[DATA RECORDS Boundary: Start]

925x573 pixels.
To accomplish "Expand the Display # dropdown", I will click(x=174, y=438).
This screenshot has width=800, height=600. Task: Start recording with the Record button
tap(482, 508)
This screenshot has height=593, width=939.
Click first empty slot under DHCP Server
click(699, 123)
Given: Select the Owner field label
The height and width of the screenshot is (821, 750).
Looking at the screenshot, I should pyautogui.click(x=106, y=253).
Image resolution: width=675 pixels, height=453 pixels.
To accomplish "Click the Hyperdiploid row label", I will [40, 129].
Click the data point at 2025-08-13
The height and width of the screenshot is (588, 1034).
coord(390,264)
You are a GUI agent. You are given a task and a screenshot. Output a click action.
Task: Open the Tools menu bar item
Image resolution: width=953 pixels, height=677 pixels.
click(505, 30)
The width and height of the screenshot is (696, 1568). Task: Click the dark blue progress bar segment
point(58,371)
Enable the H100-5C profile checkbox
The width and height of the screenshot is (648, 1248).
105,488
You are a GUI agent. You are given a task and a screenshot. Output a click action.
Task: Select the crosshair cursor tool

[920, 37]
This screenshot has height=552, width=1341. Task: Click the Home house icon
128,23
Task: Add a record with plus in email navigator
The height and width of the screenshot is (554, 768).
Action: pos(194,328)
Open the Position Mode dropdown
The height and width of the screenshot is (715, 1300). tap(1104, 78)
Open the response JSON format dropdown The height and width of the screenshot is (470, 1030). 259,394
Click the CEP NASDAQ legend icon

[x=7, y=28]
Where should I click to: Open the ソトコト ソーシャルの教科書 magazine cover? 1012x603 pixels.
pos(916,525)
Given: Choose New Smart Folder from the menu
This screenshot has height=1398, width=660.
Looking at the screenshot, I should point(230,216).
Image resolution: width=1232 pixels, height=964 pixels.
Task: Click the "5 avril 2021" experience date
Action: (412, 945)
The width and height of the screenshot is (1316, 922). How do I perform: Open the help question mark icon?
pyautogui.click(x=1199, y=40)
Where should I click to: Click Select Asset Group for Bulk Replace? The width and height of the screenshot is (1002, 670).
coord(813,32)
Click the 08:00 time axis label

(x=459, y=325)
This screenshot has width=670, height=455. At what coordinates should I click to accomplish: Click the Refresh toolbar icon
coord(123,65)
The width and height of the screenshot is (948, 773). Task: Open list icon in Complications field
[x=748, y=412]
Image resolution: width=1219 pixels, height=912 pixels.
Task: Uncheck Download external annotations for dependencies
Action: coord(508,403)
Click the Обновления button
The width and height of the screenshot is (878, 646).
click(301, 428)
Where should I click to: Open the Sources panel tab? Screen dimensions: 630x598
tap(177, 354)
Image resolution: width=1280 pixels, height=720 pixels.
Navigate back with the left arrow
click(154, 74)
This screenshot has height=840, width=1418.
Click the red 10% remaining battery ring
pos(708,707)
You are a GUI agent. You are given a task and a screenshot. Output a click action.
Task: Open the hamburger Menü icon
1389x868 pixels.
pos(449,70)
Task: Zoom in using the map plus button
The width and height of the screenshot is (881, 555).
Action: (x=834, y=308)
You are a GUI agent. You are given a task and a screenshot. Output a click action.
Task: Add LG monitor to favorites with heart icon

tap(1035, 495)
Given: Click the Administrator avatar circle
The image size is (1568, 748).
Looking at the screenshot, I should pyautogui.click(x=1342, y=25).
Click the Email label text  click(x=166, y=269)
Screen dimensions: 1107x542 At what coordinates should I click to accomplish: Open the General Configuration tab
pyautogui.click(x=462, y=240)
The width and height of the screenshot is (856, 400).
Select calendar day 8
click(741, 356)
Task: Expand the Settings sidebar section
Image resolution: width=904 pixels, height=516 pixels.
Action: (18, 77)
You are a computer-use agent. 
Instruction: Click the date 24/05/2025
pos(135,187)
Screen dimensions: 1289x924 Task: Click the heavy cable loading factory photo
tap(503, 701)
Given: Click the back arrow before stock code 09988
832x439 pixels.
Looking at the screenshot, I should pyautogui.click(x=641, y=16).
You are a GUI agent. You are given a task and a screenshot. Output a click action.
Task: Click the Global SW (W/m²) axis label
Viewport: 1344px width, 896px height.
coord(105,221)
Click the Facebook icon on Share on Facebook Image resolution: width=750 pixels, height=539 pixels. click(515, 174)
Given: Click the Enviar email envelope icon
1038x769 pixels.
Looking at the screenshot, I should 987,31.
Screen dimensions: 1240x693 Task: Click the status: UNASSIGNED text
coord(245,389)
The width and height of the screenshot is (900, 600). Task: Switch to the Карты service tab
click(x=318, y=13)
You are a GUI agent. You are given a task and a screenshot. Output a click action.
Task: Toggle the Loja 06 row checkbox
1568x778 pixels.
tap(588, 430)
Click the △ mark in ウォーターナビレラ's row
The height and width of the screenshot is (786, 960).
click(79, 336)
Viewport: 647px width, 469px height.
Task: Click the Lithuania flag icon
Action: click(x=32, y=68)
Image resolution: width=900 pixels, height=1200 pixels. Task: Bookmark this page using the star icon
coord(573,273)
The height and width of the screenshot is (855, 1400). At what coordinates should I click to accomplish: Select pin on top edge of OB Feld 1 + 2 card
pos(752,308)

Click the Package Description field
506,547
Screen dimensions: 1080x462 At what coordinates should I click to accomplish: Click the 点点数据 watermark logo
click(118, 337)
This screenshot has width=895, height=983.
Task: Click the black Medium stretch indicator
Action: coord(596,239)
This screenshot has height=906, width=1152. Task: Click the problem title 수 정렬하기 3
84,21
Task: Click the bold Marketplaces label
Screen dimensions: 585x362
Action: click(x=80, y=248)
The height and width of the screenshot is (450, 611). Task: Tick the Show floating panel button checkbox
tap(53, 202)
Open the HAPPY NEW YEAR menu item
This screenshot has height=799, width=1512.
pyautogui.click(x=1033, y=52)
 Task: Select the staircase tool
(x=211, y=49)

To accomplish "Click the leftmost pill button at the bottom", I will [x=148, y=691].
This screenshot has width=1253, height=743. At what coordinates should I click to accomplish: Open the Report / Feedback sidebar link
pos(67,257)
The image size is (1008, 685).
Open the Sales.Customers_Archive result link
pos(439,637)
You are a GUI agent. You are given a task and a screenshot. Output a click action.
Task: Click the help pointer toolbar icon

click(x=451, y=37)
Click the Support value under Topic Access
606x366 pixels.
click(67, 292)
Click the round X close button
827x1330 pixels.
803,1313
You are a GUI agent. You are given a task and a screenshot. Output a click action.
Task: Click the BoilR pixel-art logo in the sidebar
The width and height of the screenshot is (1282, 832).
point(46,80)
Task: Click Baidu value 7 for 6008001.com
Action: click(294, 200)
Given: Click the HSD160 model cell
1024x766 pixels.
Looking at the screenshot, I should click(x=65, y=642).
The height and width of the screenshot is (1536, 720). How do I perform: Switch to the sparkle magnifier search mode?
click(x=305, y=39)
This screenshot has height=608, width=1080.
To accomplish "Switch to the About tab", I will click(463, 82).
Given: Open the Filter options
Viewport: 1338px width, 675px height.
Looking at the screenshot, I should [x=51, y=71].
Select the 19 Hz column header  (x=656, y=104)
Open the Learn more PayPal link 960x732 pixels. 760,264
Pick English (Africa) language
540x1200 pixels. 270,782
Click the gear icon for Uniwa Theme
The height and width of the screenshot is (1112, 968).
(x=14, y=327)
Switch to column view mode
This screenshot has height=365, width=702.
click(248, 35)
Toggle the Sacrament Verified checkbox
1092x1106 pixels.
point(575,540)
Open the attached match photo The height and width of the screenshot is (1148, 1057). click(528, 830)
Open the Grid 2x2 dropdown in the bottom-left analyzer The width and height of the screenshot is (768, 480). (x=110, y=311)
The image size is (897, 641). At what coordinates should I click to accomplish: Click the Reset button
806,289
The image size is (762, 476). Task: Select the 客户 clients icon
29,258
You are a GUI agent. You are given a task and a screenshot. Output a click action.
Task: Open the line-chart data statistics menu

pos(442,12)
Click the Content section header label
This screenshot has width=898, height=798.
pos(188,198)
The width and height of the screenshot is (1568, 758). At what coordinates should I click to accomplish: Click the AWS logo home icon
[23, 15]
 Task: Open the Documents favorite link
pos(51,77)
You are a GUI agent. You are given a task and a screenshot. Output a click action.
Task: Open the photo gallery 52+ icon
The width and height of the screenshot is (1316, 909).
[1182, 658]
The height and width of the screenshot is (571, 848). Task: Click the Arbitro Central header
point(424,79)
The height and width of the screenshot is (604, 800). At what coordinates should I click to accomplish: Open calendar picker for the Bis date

[DATA RECORDS Boundary: End]

**DESCRIPTION OF THE TASK**
Could you repeat exactly the lines above from the line with "827x1330 pixels." up to and including the line with "Given: Open the Filter options", and only those?

**ANSWER TO THIS PROBLEM**
827x1330 pixels.
803,1313
You are a GUI agent. You are given a task and a screenshot. Output a click action.
Task: Click the BoilR pixel-art logo in the sidebar
The width and height of the screenshot is (1282, 832).
point(46,80)
Task: Click Baidu value 7 for 6008001.com
Action: click(294, 200)
Given: Click the HSD160 model cell
1024x766 pixels.
Looking at the screenshot, I should click(x=65, y=642).
The height and width of the screenshot is (1536, 720). How do I perform: Switch to the sparkle magnifier search mode?
click(x=305, y=39)
This screenshot has height=608, width=1080.
To accomplish "Switch to the About tab", I will click(463, 82).
Given: Open the Filter options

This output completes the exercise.